Yes, to a certain extent, it could do that. The market is regulated and re quires high start-up costs. This protects established companies from competition in many ways, especially on the hardware and infrastructure side.

„For the first time in decades, investments will pay off quickly.“

However, there are two reasons why I believe that the industry will nonetheless follow the innovation pressure. First, these companies won’t want to miss out on the important business field of software and AI solutions. Companies like IBM or Google are already at the starting block here. But the energy industry still has the opportunity to take things into its own hands if it makes the effort now.

And secondly, which seems to me to be even more important: For the first time in many decades, the energy industry is in a phase where investment in innovations will actu-ally pay off quickly. This will ensure sufficient action.

But what innovations are we talking about, exactly?

In addition to the software I mentioned: Switching, measuring and regulating loads. Converters, inverters, transformer technology. Due to the variety of new, dispersed energy sources and intermediate storage units, we will need many more of these systems than we did before.

Speaking of dispersed energy production, is the trend moving in that direction?

Yes, but not exclusively. It’s not black and white. At the same time, there will also be large centralized energy sources, such as giant solar parks at the equator or in the desert, where sunshine is reliable, or large offshore wind parks. Which brings us to the next major challenge: Transporting electricity over large distances via high-voltage DC transmission or HVDC lines. There are interesting ideas there.

What ideas?

With an eye on solar energy, the Chinese have suggested a type of energy backbone for the earth, that is, a thick HVDC transmission cable that wraps around the equator, with lines branching off from it. They have an impressively simple argument here: From a global perspective, it is never night — the sun is always shining on one half of the earth.

Around the whole globe?

That’s not as much as it sounds. It’s only about 40,000 kilometers. If you gathered up all the wires in all the high-voltage lines between Munich and Hamburg, you’d have the same amount. The transmission loss of 1.5 to 2.5 percent per thousand kilome-ters is also manageable. You don’t need to send every electron around the entire world, after all.

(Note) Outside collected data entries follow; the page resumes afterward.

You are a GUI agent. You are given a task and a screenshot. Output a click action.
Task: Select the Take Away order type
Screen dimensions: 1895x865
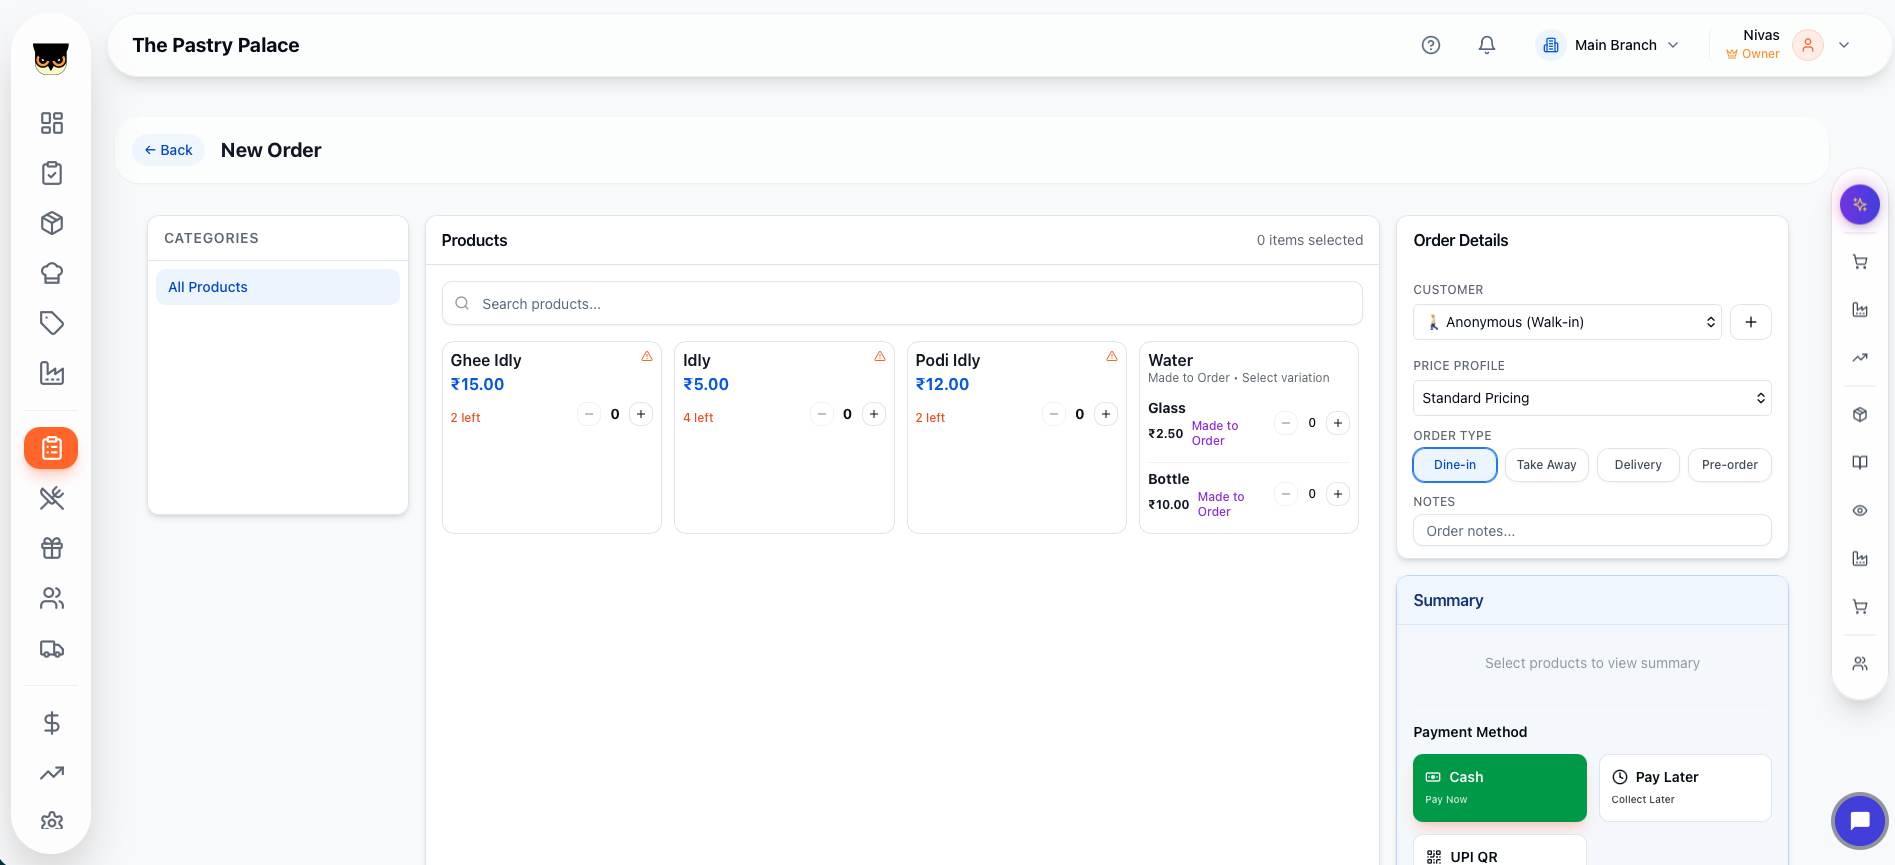pos(1546,465)
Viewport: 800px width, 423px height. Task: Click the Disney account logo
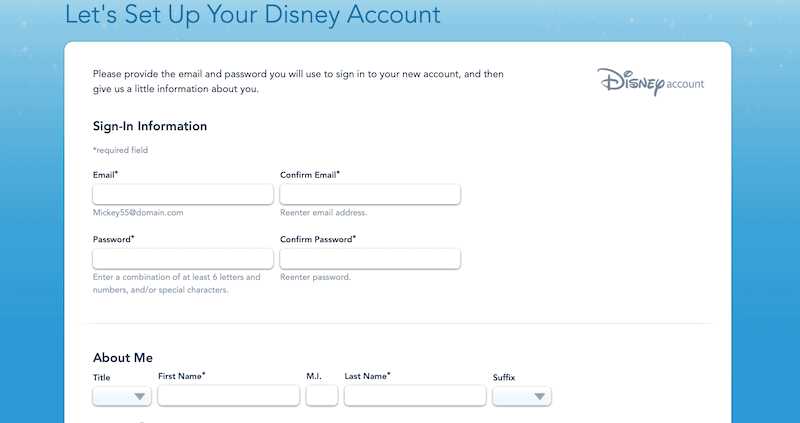click(651, 82)
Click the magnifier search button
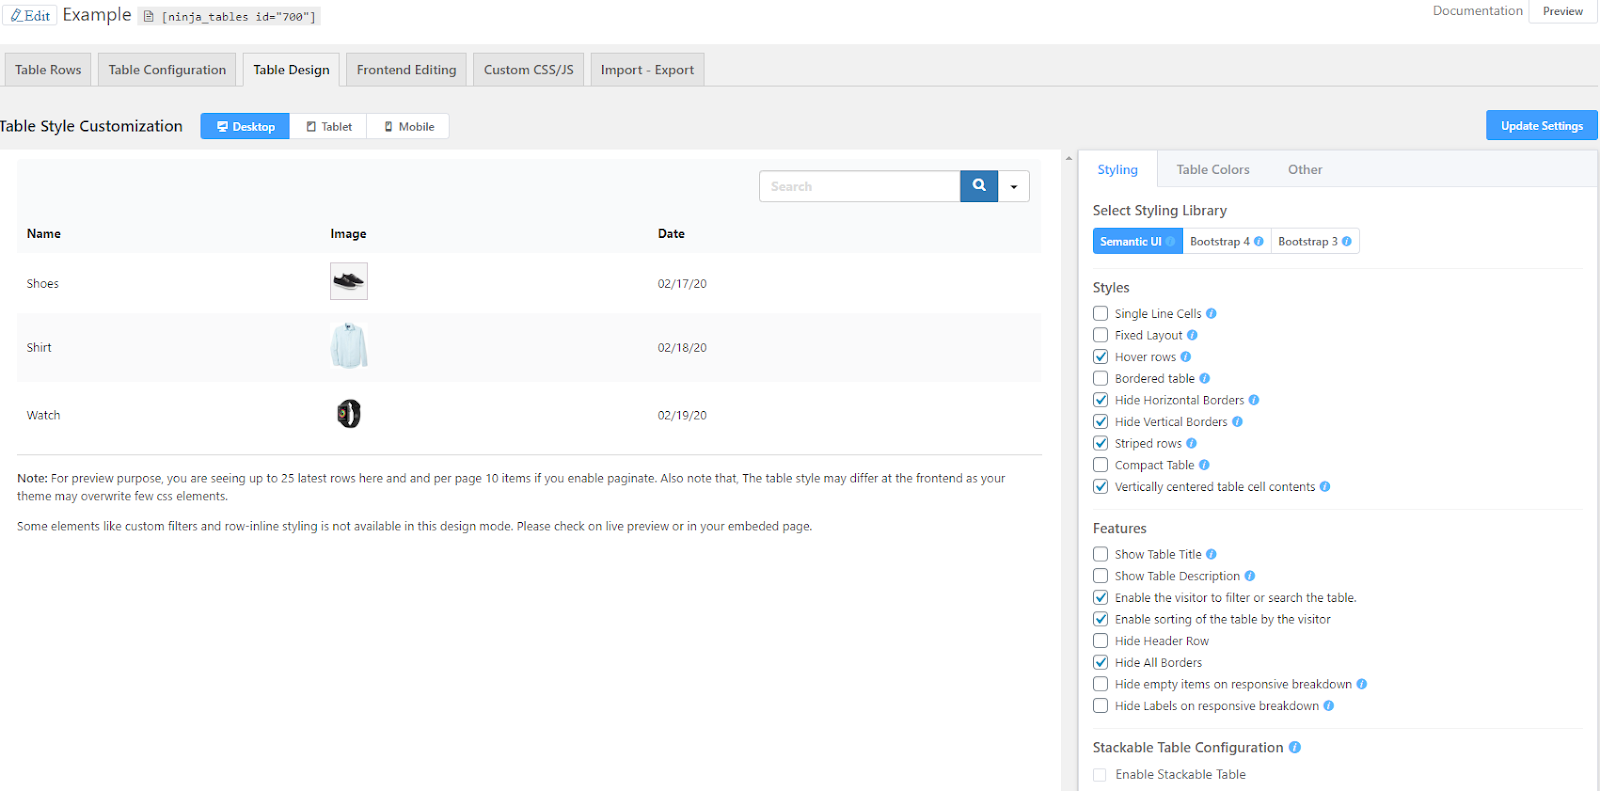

It might be enough to continuously swap the peripheral areas at the transition from day to night. I believe it will end up being something like that. Some say they would rather send tankers full of hydrogen around the globe. But I think it will likely come to HVDC transmission. And there is yet another big project ahead of us.

Ugh, another big project? What is it?

Seasonal storage facilities, large and small, in countries that are not on the equator—in other words, basically in all industrialized countries. Even our ancestors had these. In the winter they sawed blocks of ice out of lakes which they then packed in cellars and covered with straw in order to cool their beer in summer.

We should start following this principle again: store power from sun and wind when we have them in excess, and thus bridge the seasons in which there is a preponderance of calm and darkness. But it’s not just power—heat and cold can also be stored for heaters and air-conditioning systems. So to answer your original question—thermal and electrical accumulators. If I were you, I would invest my money in these technologies. Because there’s still a lot of room to innovate in these areas.

ABOUT THE PERSON

Lars Thomsen, trend researcher and futurologist, was born in Hamburg in 1968. He is an expert in the future of energy, mobility and smart networks. Since the age of 22, he has provided consultation to companies, corporations, institutions and those close to the government in Europe in the development of future strategies as an independent contractor. In addition to his business activities, he is also a member of numerous think tanks as well as the World Future Society in Washington, D.C. Lars Thomsen lives with his family on Lake Zurich in Switzerland.